Année polaire internationale
La pollution arctique dans la mire du professeur Norman
O'Neill
STÉPHANIE RAYMOND
La pollution n'est plus seulement l'affaire des centres urbains. Les
régions polaires, qui constituaient jusqu'à récemment les derniers témoins
de la pureté première de la Terre, sont maintenant touchées. Mais à quel
point? Et avec quelles conséquences? C'est ce que le professeur du
Département de géomatique appliquée Norman O'Neill et des centaines d'autres
chercheurs du monde entier tenteront de découvrir dans le cadre de la 4e Année
polaire internationale de l'histoire fixée pour 2007-2008.
Norman O'Neill est prêt. Le chercheur du Centre d'applications et de
recherches en télédétection (CARTEL), affilié au Canadian Network for the
Detection of Atmospheric Change (CANDAC), revient tout juste d'une campagne
à Spitzbergen en Norvège afin de régler la justesse des appareils
photométriques qui serviront à recueillir des données sur la pollution
atmosphérique des régions polaires pendant l'Année polaire internationale.
L'objectif du CANDAC (dont le directeur du CARTEL, Alain Royer, est aussi
membre) est d'implanter un nouvel observatoire atmosphérique à la base d'Eureka
sur l'île Ellesmere au Nunavut.
«L'Arctique et l'Antarctique sont censés être des milieux exempts de
pollution, explique le professeur. Mais ce n'est plus le cas, et c'est
dramatique. Car cela signifie que la pollution est devenue un problème
présent sur toute la surface du globe. Nous savons par exemple que
l'Arctique se couvre au printemps d'une brume légère (arctic haze);
nous voulons mieux comprendre d'où vient ce phénomène, et déterminer s'il
est stable ou tend à augmenter.»
Outre la pollution due aux activités humaines, le professeur O'Neill et
ses collègues étudieront les phénomènes naturels tels que les poussières
atmosphériques et le transport des aérosols (particules solides ou liquides
en suspension dans l'atmosphère) provenant de la fumée des feux de forêts.
«Il est de plus en plus évident que les aérosols peuvent avoir un impact à
un endroit très éloigné de leur source, explique-t-il. Nous avons par
exemple détecté à Vancouver des poussières provenant du désert du Sahara. Et
le rôle des aérosols au niveau des changements climatiques est très
important. Si on ne s'attarde qu'aux gaz à effet de serre, on n'arrive pas à
bien comprendre le réchauffement de la planète.»
Des appareils mesurant l'atténuation de la lumière due à la pollution
Les appareils intercalibrés par Norman O'Neill et ses collègues pendant
la campagne à Spitzbergen et qui seront bientôt installés à Eureka sont
appelés photomètres solaires. Ils recueilleront notamment pendant le jour
des données sur l'atténuation de la lumière du soleil parvenant à la Terre.
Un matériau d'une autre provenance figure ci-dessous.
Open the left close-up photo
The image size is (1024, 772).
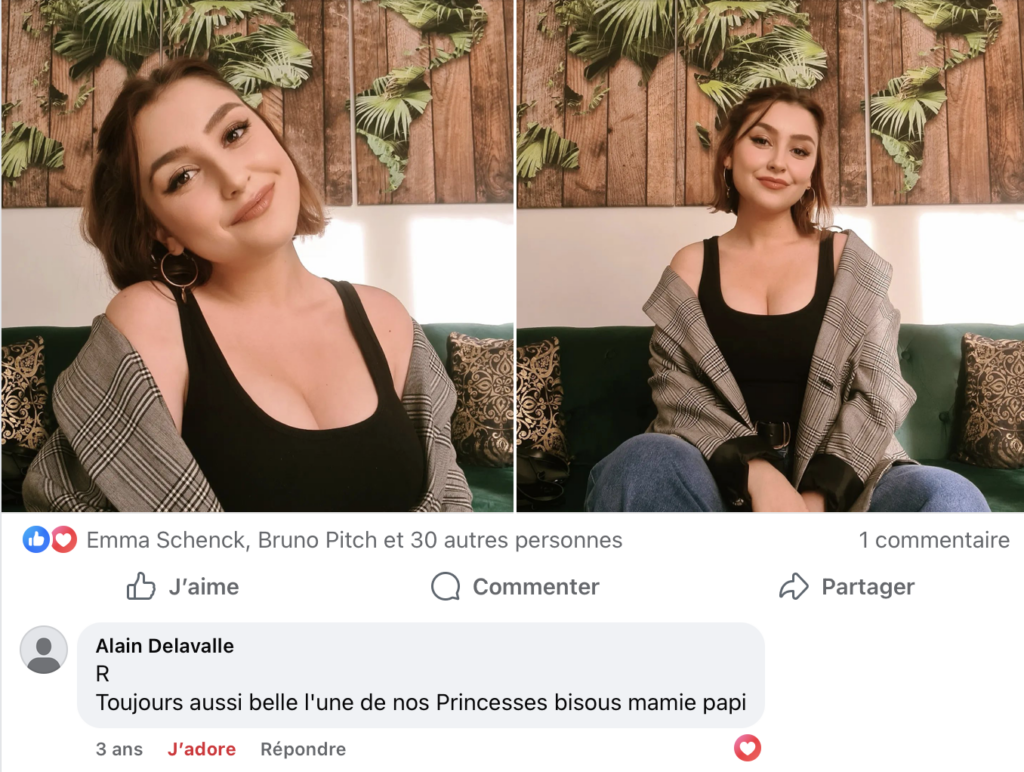257,256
Car plus il y a d'aérosols polluants et naturels, moins la lumière du soleil
arrive à la Terre. Des données seront aussi recueillies la nuit sur
l'atténuation de la lumière provenant des étoiles. «Ces photomètres
stellaires présentent une technologie novatrice; ils seront très utiles
compte tenu du fait que la nuit polaire dure tout l'hiver», souligne le
professeur.
D'autres appareils, notamment les lidars atmosphériques, feront partie de
l'ensemble d'appareils à Eureka. «Ces lasers à pulsation donnent de
l'information détaillée sur la structure verticale des aérosols et seront
donc très complémentaires à nos mesures», poursuit-il.
Un moment parfait pour étudier les aérosols
Le professeur O'Neill ne cache pas son enthousiasme face au lancement
imminent par la NASA et le CNES du satellite CALIPSO (Cloud-Aerosol Lidar
and Infrared Pathfinder Satellite Observation), qui sera équipé d'un lidar.
L'appareil recueillera des données sur le profil vertical des aérosols mais
avec vue d'en haut. CALIPSO fait partie de la constellation de capteurs
atmosphériques A-train, tous situés dans la même orbite et séparés en temps
de quelques minutes. Ce recueil synchronisé de données sur les aérosols, les
nuages et la composition chimique de l'atmosphère représente une approche
révolutionnaire dans le monde de la télédétection. «De plus, cette
constellation de capteurs va passer toujours très près de notre observatoire
d'Eureka, indique le chercheur. Nous allons donc pouvoir comparer nos
mesures atmosphériques prises au sol avec les mesures atmosphériques prises
par l'A-train. Cela constitue une première. Nous aurons pour une même région
arctique des données complémentaires que nous pourrons comparer avec les
prévisions des modèles dynamiques de comportement des aérosols dans
l'atmosphère arctique.»
Le professeur Norman O'Neill assure que toutes ces recherches
se poursuivront au-delà de l'Année polaire internationale.